• _MATERIAL PROVIDED_

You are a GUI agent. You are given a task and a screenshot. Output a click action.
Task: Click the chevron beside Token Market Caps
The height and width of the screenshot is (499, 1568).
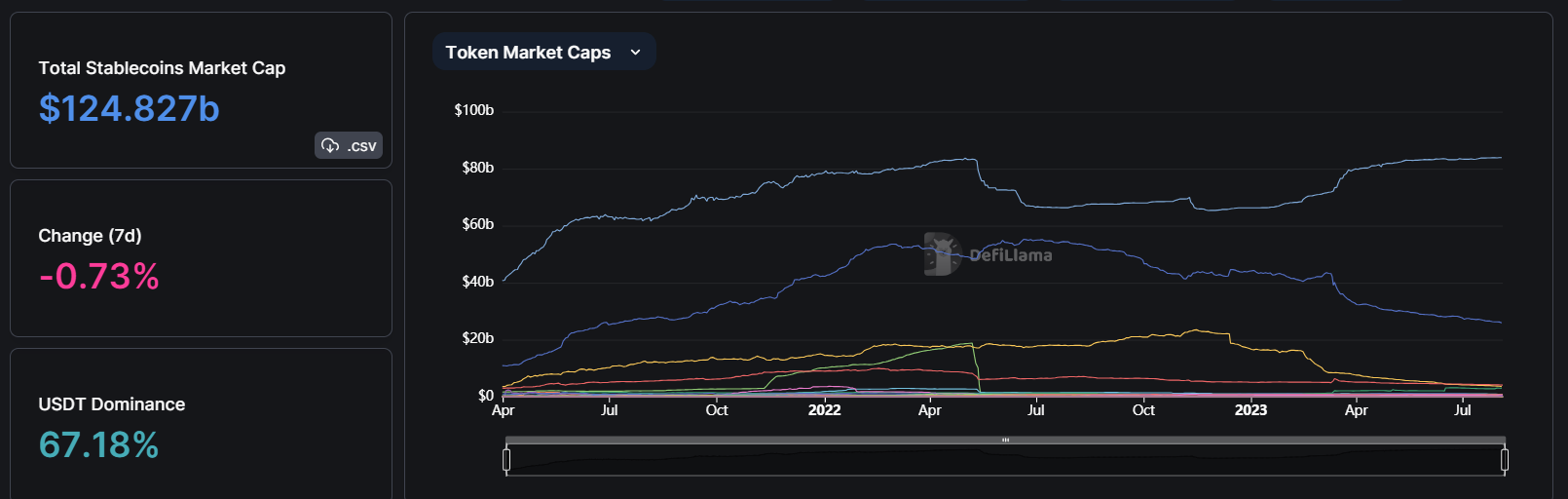pyautogui.click(x=636, y=53)
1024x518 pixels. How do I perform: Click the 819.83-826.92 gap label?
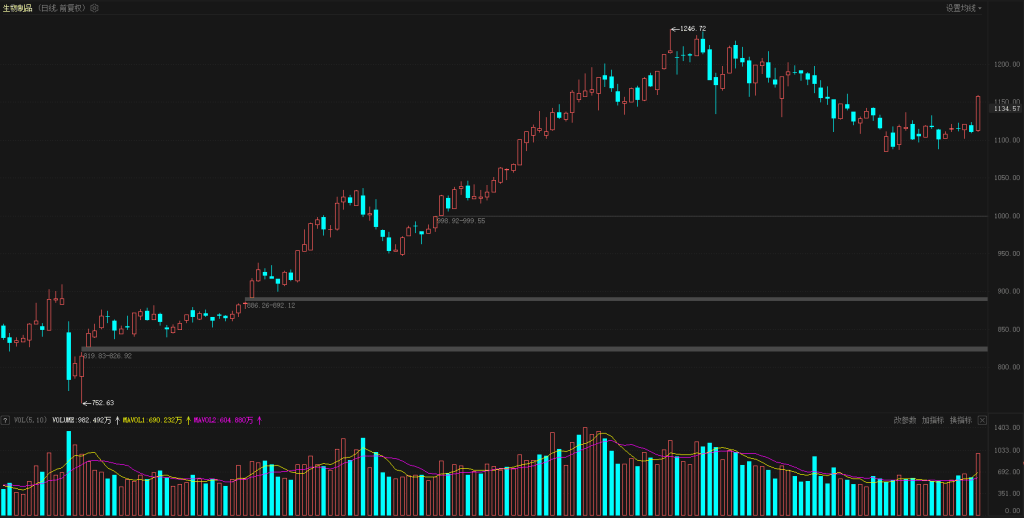(x=107, y=355)
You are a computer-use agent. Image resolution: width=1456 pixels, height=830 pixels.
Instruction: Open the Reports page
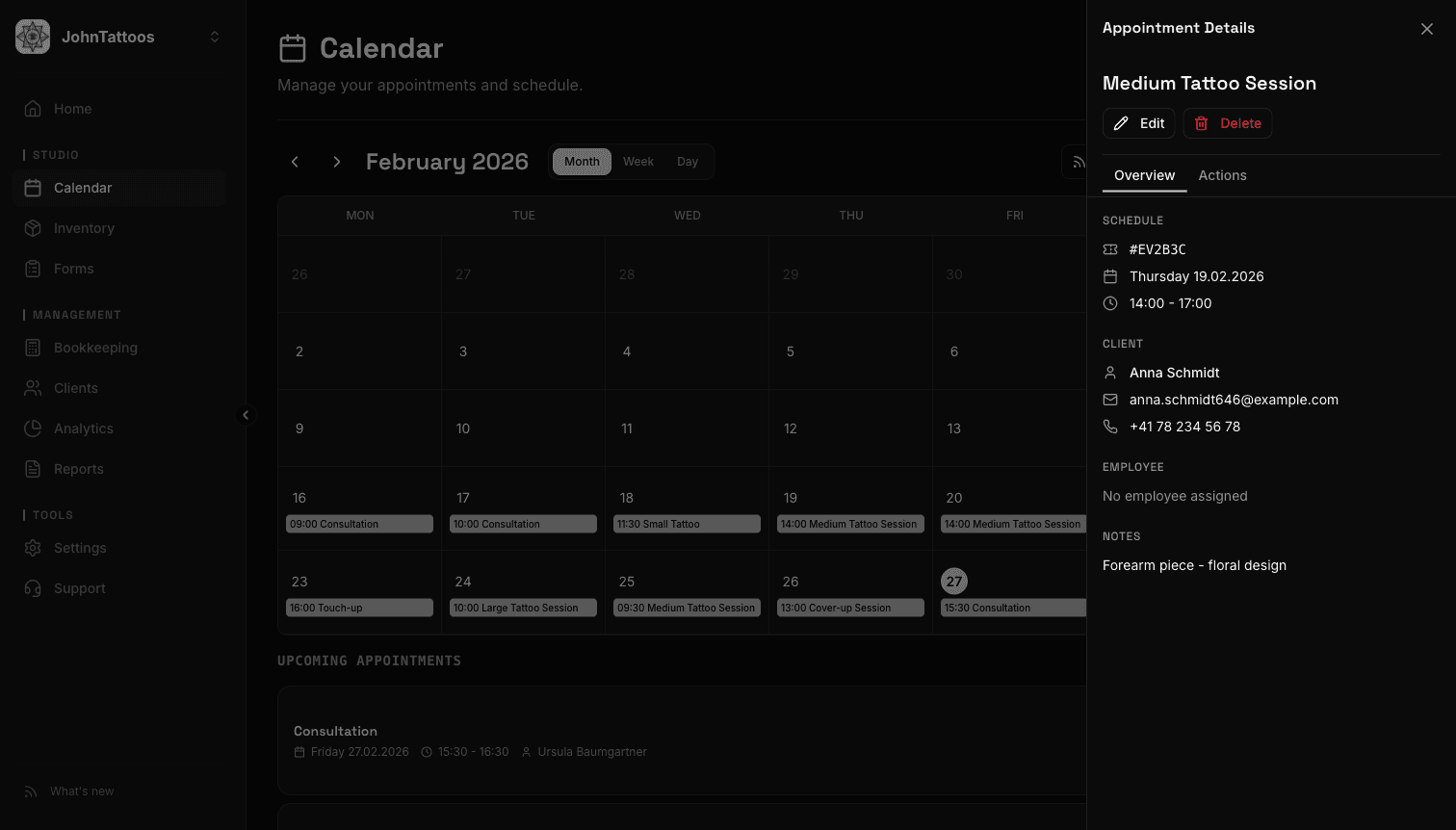[78, 469]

• _EXERCISE AIM_
Shift every row above by adding 115 to each coordinate in its answer, and write all the rows out again with their requests. Leave the pictures out.

• _ANSWER BELOW_
You are a GUI agent. You are given a task and a screenshot. Output a click action.
Task: Click the chevron beside Token Market Caps
The height and width of the screenshot is (499, 1568).
pyautogui.click(x=751, y=168)
1024x518 pixels. How do I perform: Click the 819.83-826.92 gap label?
(x=222, y=470)
You are a computer-use agent. Image resolution: width=1456 pixels, height=830 pixels.
Instruction: Open the Reports page
[193, 584]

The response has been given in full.